Hasina’s trial in absentia began on June 1 and heard extensive testimony and audio evidence suggesting she instructed security forces to use lethal force against demonstrators during the uprising. Prosecutors have filed five charges, including failure to prevent murder, which under Bangladeshi law amount to crimes against humanity. They have sought the death penalty if she is found guilty.
Attorney General Asaduzzaman argued that Hasina’s decision to remain in India is evidence of guilt. “If she believed in the justice system, she should have returned,” he said in his closing arguments. “She was the prime minister but fled, leaving behind the entire nation—her fleeing corroborates the allegations.”
Chief prosecutor Tajul Islam described Hasina as “the nucleus around whom all the crimes were committed,” while her co-accused include former interior minister Asaduzzaman Khan Kamal, also a fugitive, and former police chief Chowdhury Abdullah Al-Mamun, who is in custody and has pleaded guilty.
The trial featured harrowing witness accounts, including that of a survivor whose face was torn apart by gunfire. Prosecutors also presented verified recordings in which Hasina allegedly ordered security forces to “use lethal weapons” to suppress protesters.
Hasina, represented by a state-appointed lawyer, has refused to recognize the court’s legitimacy. Her legal counsel, Md Amir Hossain, claimed she was “forced to flee” and said she had “preferred death and a burial within her residence compound.”
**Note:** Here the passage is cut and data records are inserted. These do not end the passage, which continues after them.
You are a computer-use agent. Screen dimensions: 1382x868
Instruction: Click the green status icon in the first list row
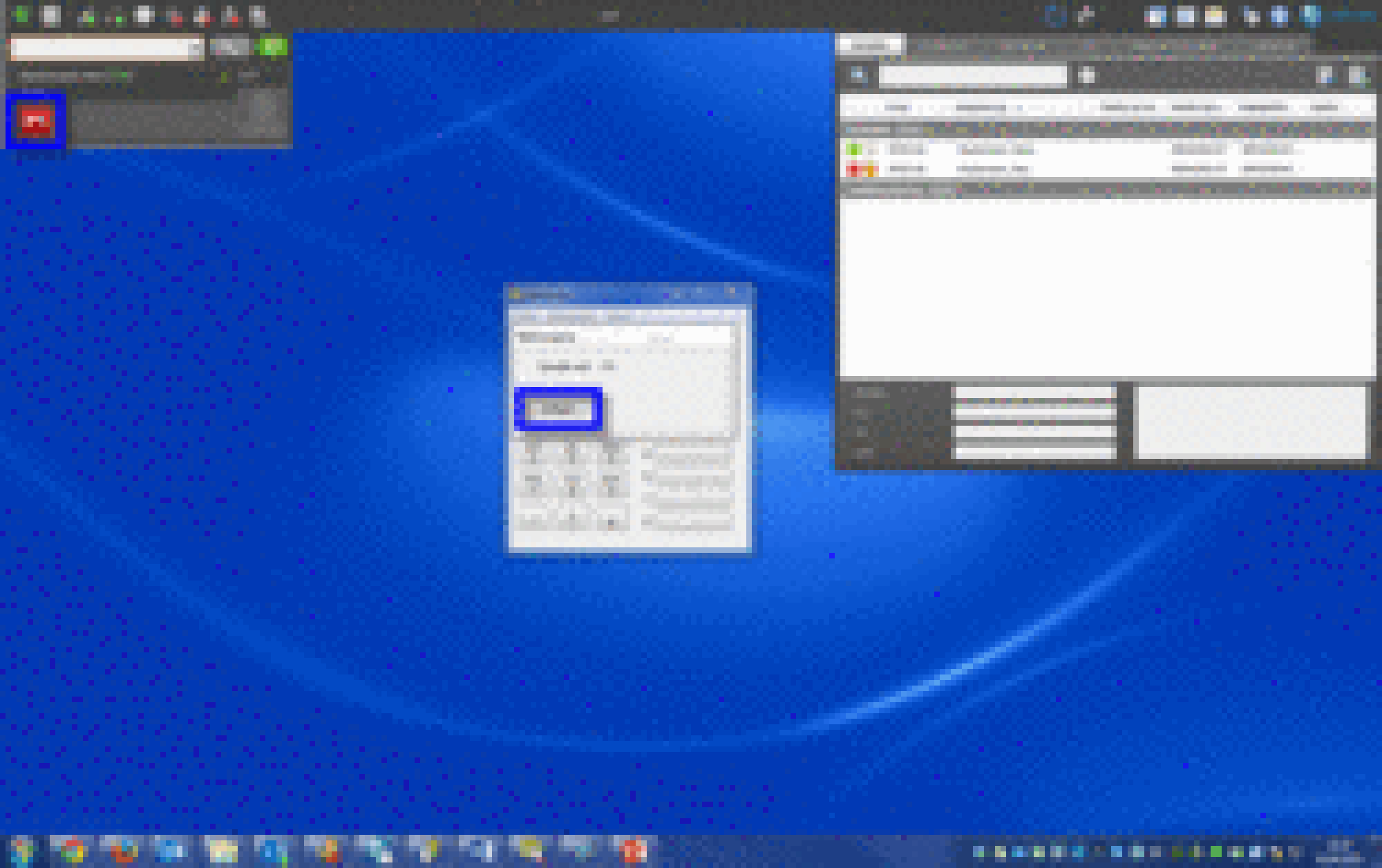tap(854, 149)
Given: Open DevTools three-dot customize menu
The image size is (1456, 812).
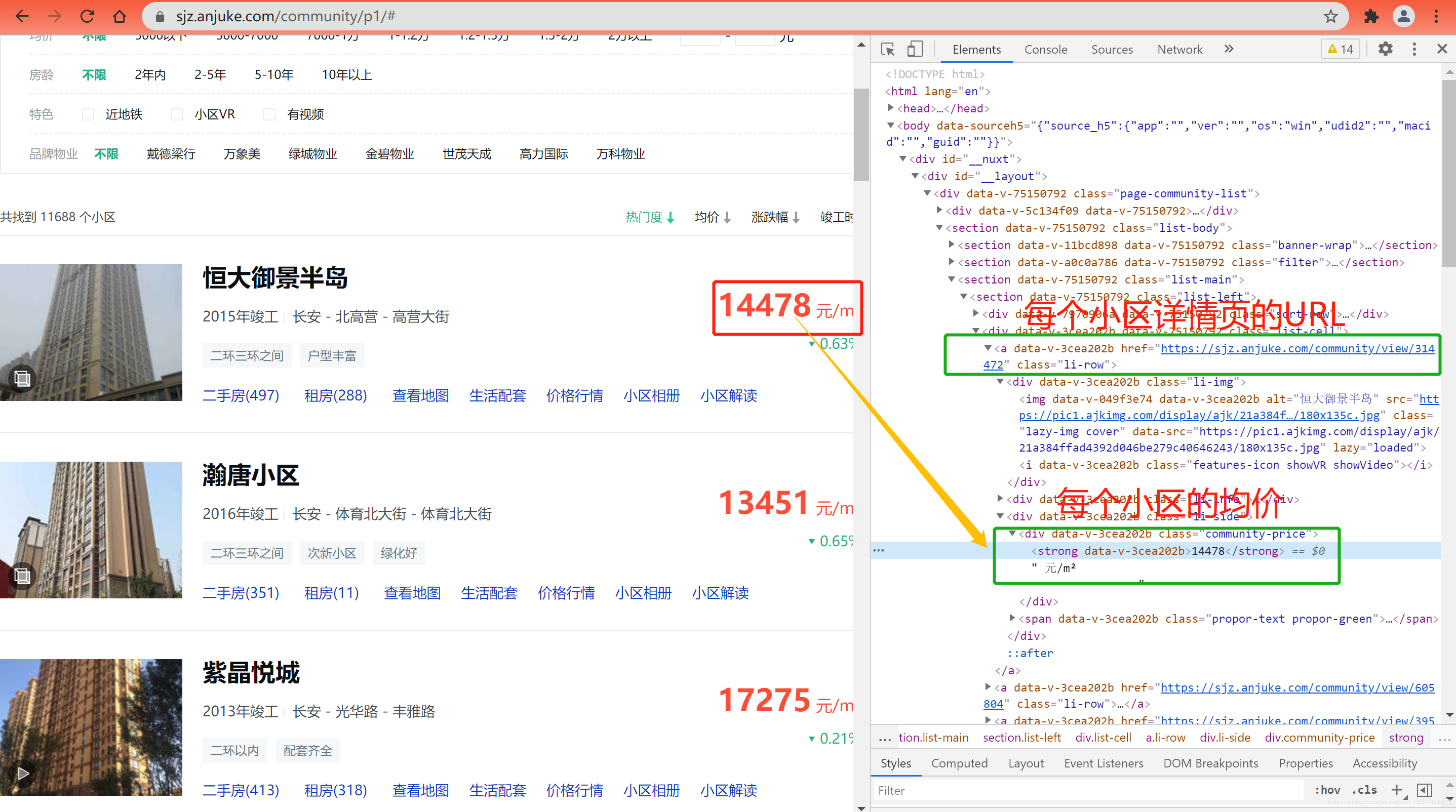Looking at the screenshot, I should coord(1414,49).
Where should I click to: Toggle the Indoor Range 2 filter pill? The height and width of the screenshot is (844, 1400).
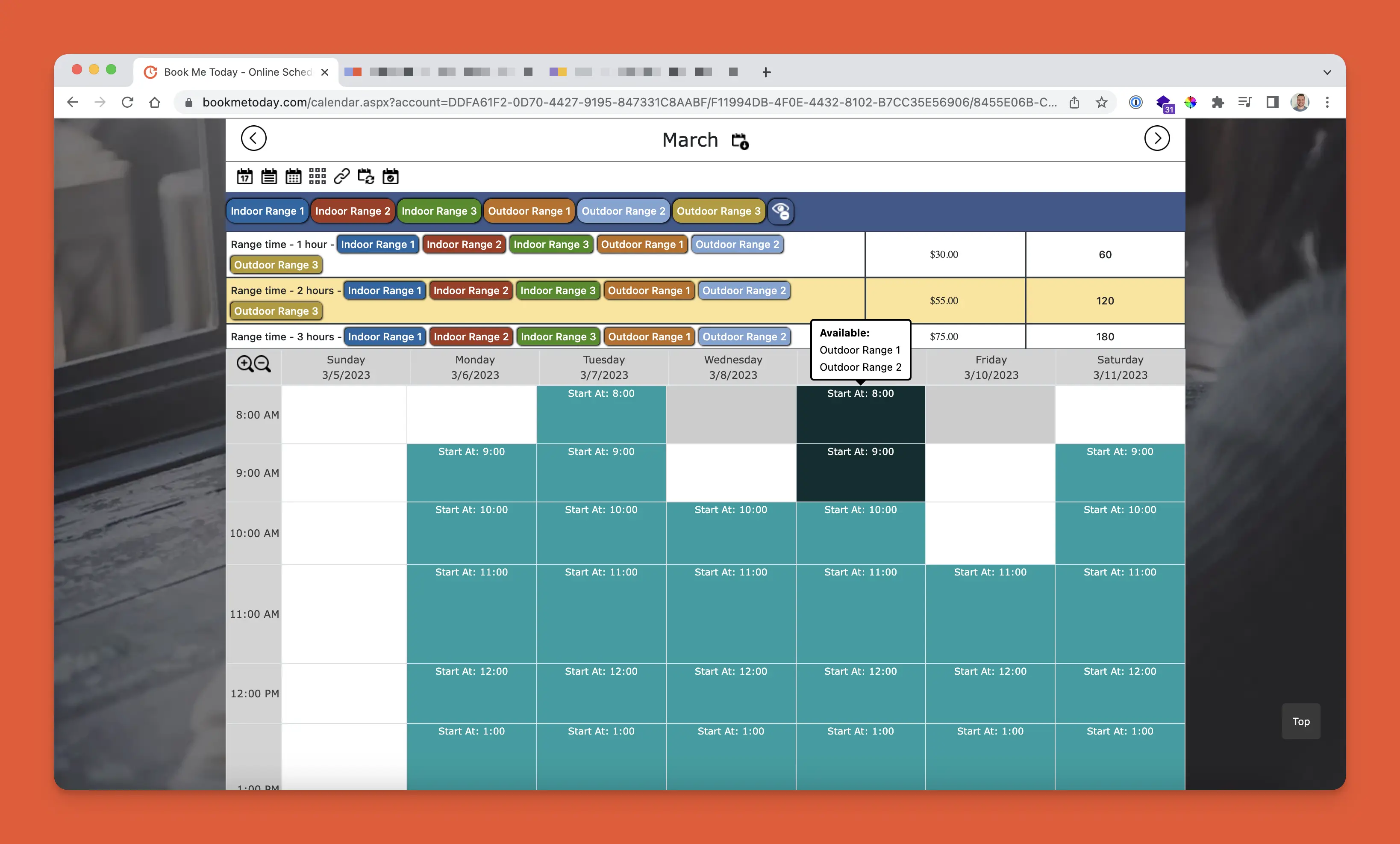point(353,211)
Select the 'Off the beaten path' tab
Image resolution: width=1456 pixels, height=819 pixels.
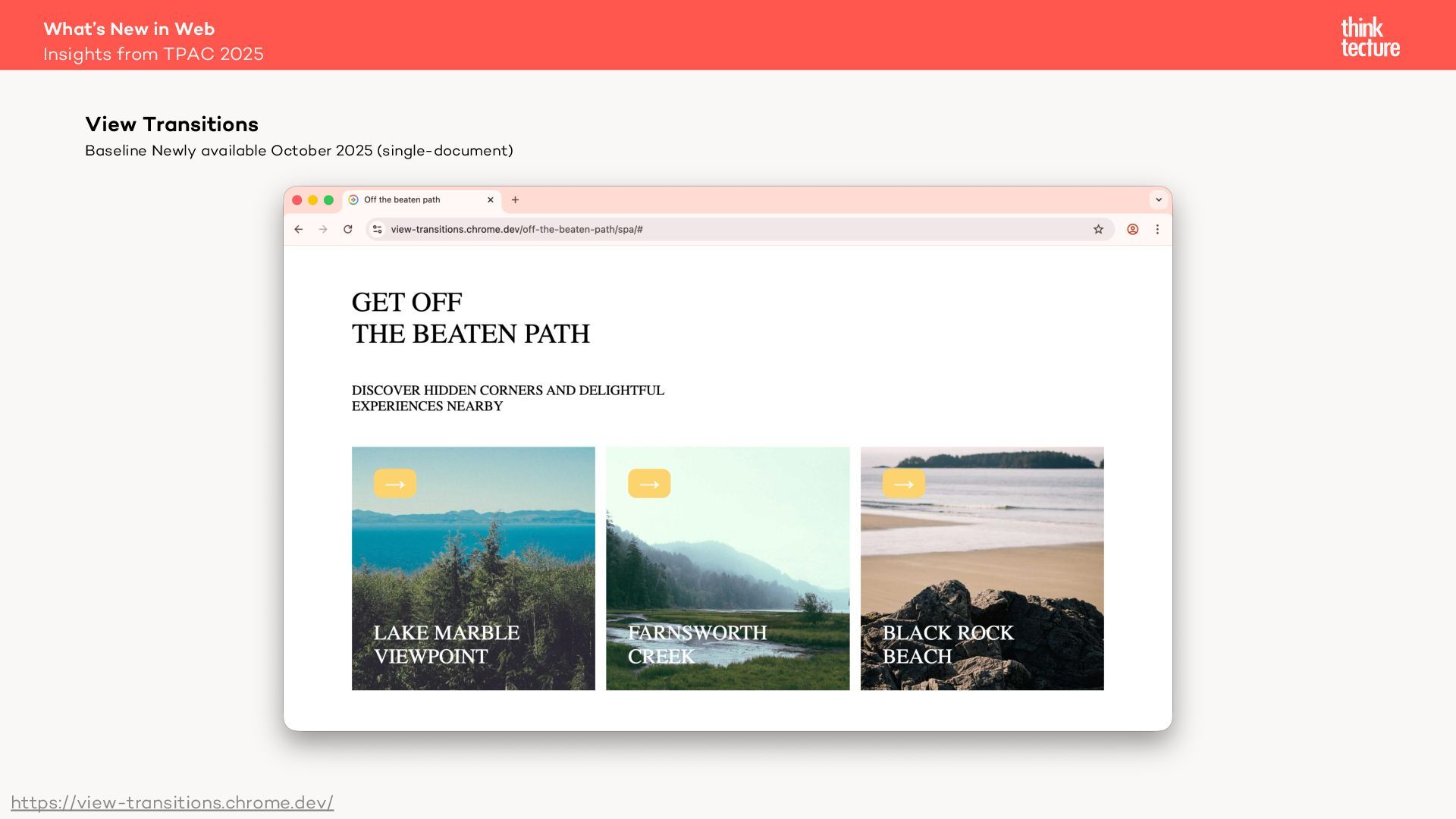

Her banned Awami League party maintains that she “categorically denies all charges,” calling the proceedings “a political show trial.”
Asaduzzaman insisted that the case was handled fairly. “We want justice for both sides of the crimes against humanity case that claimed 1,400 lives,” he said.
The verdict, set to be delivered just three months before Bangladesh’s next general election in February 2026, could have far-reaching political consequences for a nation already deeply divided since Hasina’s overthrow.